**Exercise:**
Convert the entries into a numbered list with blank lines dropped, beginning with the line containing "Open the Span menu tab" and continuing through the line containing "pos(171,177)". List only those lines.

BEGIN Stored records

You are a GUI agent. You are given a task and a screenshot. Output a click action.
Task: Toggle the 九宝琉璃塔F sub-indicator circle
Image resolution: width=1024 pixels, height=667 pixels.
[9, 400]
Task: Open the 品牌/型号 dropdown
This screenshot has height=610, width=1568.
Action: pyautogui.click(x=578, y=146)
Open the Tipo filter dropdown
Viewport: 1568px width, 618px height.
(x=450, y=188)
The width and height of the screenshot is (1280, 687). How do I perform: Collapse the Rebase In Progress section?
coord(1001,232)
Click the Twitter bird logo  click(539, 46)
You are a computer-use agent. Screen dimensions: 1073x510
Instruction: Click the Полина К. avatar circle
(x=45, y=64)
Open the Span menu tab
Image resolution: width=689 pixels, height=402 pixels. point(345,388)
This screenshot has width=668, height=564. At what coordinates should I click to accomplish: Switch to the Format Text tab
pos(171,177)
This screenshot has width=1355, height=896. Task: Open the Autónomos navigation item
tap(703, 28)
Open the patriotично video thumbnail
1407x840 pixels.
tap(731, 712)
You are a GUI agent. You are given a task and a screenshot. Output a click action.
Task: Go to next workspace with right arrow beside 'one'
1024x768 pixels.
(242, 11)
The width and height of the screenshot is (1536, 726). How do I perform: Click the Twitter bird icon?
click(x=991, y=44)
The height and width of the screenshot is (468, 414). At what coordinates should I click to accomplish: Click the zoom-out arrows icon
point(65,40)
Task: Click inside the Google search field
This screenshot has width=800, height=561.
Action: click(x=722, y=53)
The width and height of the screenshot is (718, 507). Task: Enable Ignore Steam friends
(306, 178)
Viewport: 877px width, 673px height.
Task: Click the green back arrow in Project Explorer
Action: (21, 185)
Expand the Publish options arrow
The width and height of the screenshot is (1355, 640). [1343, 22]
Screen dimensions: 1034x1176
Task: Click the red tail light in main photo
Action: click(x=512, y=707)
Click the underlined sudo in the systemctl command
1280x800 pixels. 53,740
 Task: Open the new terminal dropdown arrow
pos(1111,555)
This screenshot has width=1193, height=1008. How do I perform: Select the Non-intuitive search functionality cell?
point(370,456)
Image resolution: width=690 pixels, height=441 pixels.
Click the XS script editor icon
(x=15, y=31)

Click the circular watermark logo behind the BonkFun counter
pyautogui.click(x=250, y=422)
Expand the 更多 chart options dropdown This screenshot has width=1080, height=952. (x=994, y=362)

END Stored records

**Reply to the task:**
1. Open the Span menu tab
2. Image resolution: width=689 pixels, height=402 pixels. point(345,388)
3. This screenshot has width=668, height=564. At what coordinates should I click to accomplish: Switch to the Format Text tab
4. pos(171,177)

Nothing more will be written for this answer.